A pandemia do Covid-19 trouxe ao mundo uma nova rotina, o isolamento social modificou o comportamento de consumo e modificou diversos segmentos do mercado. A economia mundial, que avançava em “tranquilidade”, se viu abalada e a previsão para este ano é uma retração mundial de 3% do PIB, segundo o Fundo Monetário Internacional (FMI).

As novas formas de consumo e de trabalho nos mais diversos mercados e segmentos vem gerando um “novo normal”. Apesar de algumas mudanças e adaptações serem passageiras, outras significam um marco e uma nova forma definitiva de pensar, consumir e operar.

De acordo com uma pesquisa realizada pela Bain&Company, a crise impactou e dividiu os segmentos em 4 grandes grupos. O primeiro corresponde àqueles que tiveram aumento de demanda na crise e que continuarão com consumo promissor, o segundo se refere àqueles em que a demanda aumentou mas deve se estabilizar no longo prazo, no terceiro segmento se alocam aqueles que tiveram queda de demanda na crise mas que prometem ter um pico subsequente e o quarto formado por aqueles que tiveram queda de demanda e que, aparentemente, se recuperarão mais lentamente.

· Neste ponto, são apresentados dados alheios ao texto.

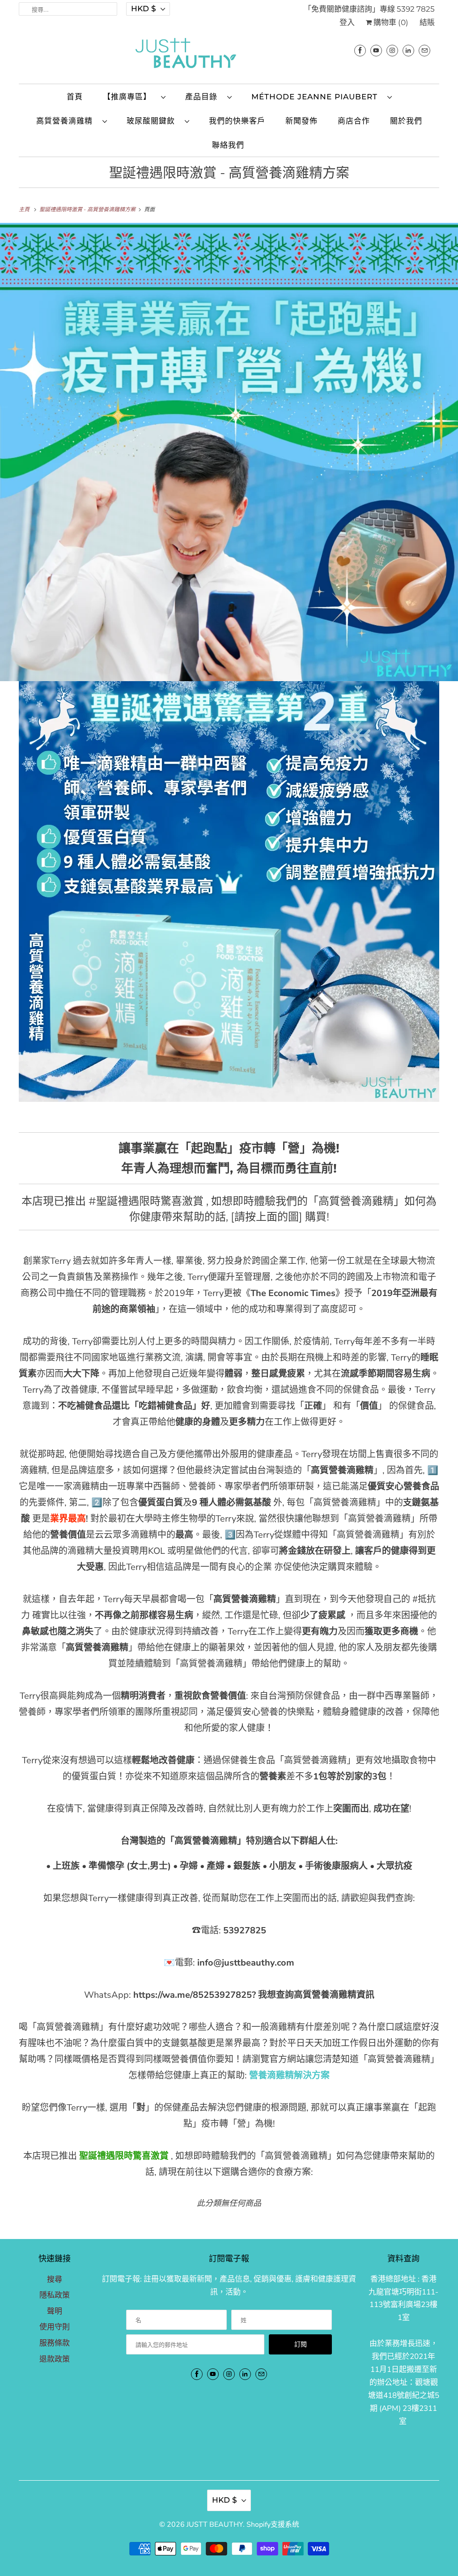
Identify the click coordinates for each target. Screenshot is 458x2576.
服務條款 (54, 2343)
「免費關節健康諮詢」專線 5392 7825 (369, 8)
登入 (347, 22)
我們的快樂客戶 (237, 120)
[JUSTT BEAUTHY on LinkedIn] (408, 50)
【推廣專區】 (130, 96)
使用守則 (54, 2327)
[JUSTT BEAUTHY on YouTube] (376, 50)
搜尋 (54, 2279)
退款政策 (54, 2359)
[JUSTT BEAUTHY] (229, 55)
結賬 (427, 22)
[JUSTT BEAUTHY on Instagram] (392, 50)
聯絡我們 (228, 145)
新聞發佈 (301, 120)
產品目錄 (204, 96)
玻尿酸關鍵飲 (153, 120)
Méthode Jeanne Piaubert (317, 96)
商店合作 (354, 120)
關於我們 (406, 120)
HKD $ (143, 8)
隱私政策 (54, 2295)
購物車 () (390, 22)
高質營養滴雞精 (67, 120)
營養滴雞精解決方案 (289, 2075)
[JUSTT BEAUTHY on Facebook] (360, 50)
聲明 (54, 2311)
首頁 (75, 96)
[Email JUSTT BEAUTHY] (424, 50)
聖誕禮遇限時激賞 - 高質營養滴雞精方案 (229, 172)
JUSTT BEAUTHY (215, 2524)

Os profissionais liberais diversos, responsáveis pelo próprio trabalho, suas decisões e estratégias, exercendo seu trabalho de forma livre, estão alocados em pelo menos 3 destes 4 grandes grupos de segmentos. Os profissionais que tiveram aumento de demanda na pandemia e que prometem continuar em alta a longo prazo estão os profissionais de saúde (como nutricionistas, médicos, psicólogos, fisioterapeutas, educadores físicos), professores e teleprofissionais liberais.

O isolamento social, as incertezas geradas pela pandemia têm gerado necessidade de tratamento físico e mental, o que tem impulsionado a demanda para esses profissionais. As pessoas têm percebido a real importância do cuidado com a  saúde mental e espiritual, ora negligenciado.

Os professores estão sendo recompensados pelas suas iniciativas no ambiente online, e o mesmo vale para todos aqueles profissionais liberais que conseguirem entregar seu valor para o cliente/paciente de forma virtual, os chamados “teleprofissionais liberais”.

Independente do segmento, o profissional que fizer uma rápida transformação digital em seu modelo de negócios sairá na frente colherá frutos mais rapidamente. Aproveitar as oportunidades neste momento e pensar que, provavelmente os clientes e pacientes terão uma nova forma de consumir que preze pela qualidade de vida, no cenário pós-pandemia, é, sem dúvidas, o melhor caminho a se tomar.

A ideia nesse momento é pensar no cenário pós-pandemia, se organizando e investindo em ações que podem trazer retorno a longo prazo. Uma boa dica para este tipo de profissional liberal é entender muito bem sua relação de valor entregue, preço e custos, além de fazer esta transformação digital o mais breve possível, pensando nos mercados que estão com baixa demanda durante a crise mas que prometem ter um grande pico de consumidores no período, logo após a pandemia passar.

Um dica para os profissionais mais afetados nesse momento, como os profissionais da beleza, é praticar a empatia, usando as redes sociais e a tecnologia para se manter em contato com os clientes, fortalecendo o relacionamento, pois uma hora essa pandemia vai passar e esses clientes precisarão desses profissionais. Um “novo normal” de consumo pode surgir quando falamos dos clientes deste tipo de mercado, principalmente ligado à frequência do consumo de alguns tipos de serviço, como corte de cabelo e unhas, por exemplo.

Os setores imobiliários e de eventos são segmentos muito afetados pela crise e ão se tem projeções mais amplas para o cenário pós-pandemia. A reinvenção pode ser a chave para voltarem ao mercado, talvez com um “novo normal” bem diferente.

Um “novo normal” para um “novo mundo”! A pandemia trouxe oportunidades e desafios em todas as atividades e profissões. O profissional liberal precisa usar seu poder de decisão para enfrentar a crise, agarrando as oportunidades, com coragem e determinação e usando sempre a empatia, para criar o seu “novo normal” e conseguir se manter no mercado.